**WORK INSTRUCTIONS:**
(1) List every yearly dollar amount that the passage on hemispheric defense costs gives for the proposed arms-standardization program.
(2) Answer these questions from the passage on hemispheric defense costs, one line per answer.
(a) For how many years have the details been painted in?
(b) What is unlikely to be offered for public inspection and criticism in Latin America?
(c) Who should be given the entire picture?

**EXTRACTED TEXT:**
This is the framework within which costs-total costs for total planning for total war-must be analyzed. To say that the proposed arms-standardization program will only cost 10- or 15- or 20-million dollars a year gives the impression that this is the final cost. On the contrary, this is the cost of only one phase of a much vaster operation. If the other phases of that operation are undertaken and completed the true cost of the arms-standardization program will appear in a different light. We are only being allowed to peek under one corner of the curtain, not to see the whole stage. Indeed, the provisions for publicity on the proposal are most inadequate. Certainly in Latin America. with the increasing restrictions on the free press and other forms of controlling public thinking, it is extremely unlikely that the Latin-American end of arms deals will be offered for public inspection and criticism. In short, to assess properly the real cost of hemispheric defense, this committee and the people of the Americas should be given the entire picture by those who have been painting in the details during the past 5 years.

**LISTING:**
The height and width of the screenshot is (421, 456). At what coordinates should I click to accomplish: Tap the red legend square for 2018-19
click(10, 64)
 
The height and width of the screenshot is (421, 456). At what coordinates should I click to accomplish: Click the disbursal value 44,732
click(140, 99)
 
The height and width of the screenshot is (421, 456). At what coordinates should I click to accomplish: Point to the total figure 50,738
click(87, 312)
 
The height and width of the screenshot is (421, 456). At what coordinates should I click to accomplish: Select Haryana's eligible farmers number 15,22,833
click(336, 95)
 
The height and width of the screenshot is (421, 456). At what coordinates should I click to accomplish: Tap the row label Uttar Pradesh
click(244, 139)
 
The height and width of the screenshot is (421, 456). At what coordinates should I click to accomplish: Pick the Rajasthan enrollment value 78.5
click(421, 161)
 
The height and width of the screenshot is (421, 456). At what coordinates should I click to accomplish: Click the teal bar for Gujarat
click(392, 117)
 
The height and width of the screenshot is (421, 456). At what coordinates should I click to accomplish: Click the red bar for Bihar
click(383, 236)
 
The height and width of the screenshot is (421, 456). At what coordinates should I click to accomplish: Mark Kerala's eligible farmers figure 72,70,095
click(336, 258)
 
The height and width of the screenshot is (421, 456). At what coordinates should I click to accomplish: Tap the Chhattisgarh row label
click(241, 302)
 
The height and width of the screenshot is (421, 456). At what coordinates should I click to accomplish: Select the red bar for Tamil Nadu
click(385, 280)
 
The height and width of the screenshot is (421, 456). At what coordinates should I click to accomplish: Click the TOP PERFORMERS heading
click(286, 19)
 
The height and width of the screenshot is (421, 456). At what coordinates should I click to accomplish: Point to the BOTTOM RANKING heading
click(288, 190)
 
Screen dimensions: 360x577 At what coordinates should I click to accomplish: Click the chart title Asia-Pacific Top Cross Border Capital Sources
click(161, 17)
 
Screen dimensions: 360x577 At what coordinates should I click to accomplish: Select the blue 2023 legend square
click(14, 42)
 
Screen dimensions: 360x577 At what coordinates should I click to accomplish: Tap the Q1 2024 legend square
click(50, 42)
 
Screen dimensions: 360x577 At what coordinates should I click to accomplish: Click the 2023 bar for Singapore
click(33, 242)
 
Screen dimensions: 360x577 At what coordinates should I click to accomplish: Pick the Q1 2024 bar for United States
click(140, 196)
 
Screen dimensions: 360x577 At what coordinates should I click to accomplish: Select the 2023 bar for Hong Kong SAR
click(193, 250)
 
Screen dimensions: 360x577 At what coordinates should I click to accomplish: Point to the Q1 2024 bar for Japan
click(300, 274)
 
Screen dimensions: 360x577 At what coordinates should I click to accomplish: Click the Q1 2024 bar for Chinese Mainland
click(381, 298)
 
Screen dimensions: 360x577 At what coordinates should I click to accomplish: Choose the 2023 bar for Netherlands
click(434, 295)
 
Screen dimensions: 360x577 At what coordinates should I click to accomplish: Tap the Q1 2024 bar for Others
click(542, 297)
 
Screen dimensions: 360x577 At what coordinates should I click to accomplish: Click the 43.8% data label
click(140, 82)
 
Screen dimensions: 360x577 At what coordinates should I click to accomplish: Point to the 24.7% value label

**SOLUTIONS TO THE PROBLEMS:**
(1)
10 million dollars
15 million dollars
20 million dollars

(2)
(a) 5 years
(b) The Latin-American end of arms deals
(c) This committee and the people of the Americas